**AIM OF THE TASK**
Transcribe every entry word for word, leaving out all images.

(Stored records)
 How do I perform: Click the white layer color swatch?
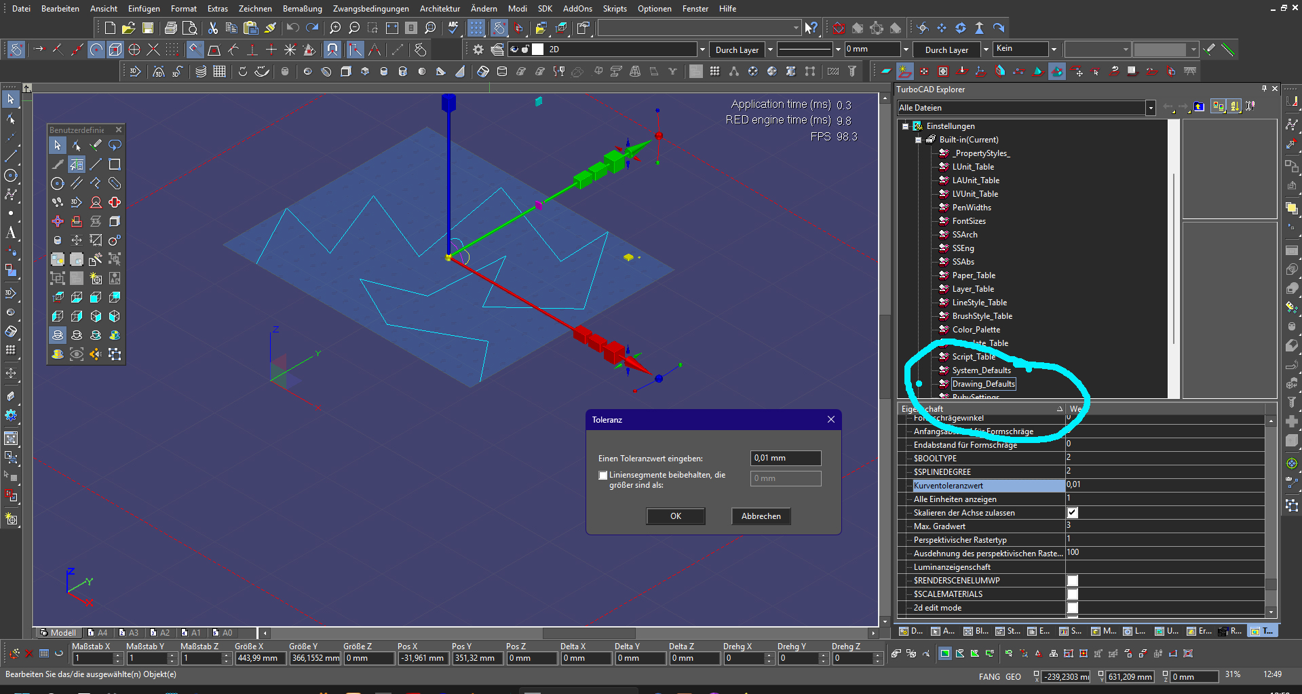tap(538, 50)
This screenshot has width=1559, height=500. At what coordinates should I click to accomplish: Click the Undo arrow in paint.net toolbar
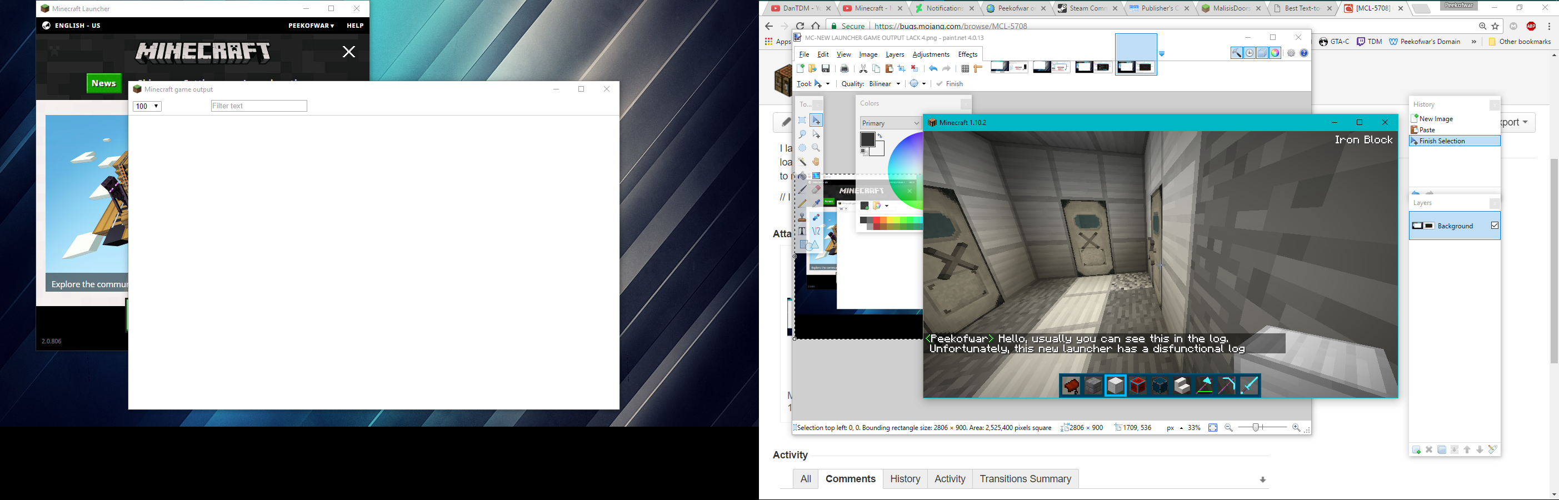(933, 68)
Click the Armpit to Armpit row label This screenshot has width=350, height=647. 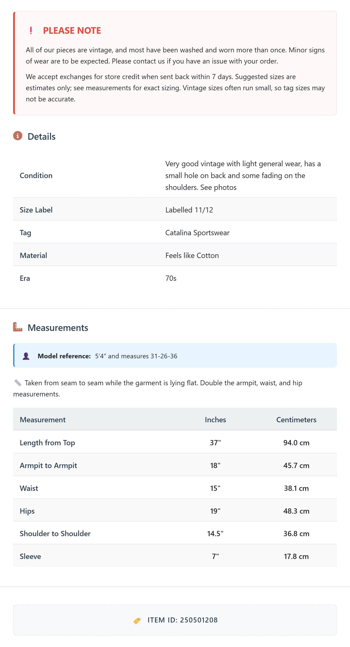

**COMPLETED EXERCISE**
 How do I perform: Click the white layer color swatch?
tap(538, 50)
This screenshot has width=1559, height=500. At what coordinates should I click to accomplish: Click the Undo arrow in paint.net toolbar
(933, 68)
Click the Armpit to Armpit row label This screenshot has width=350, height=647. 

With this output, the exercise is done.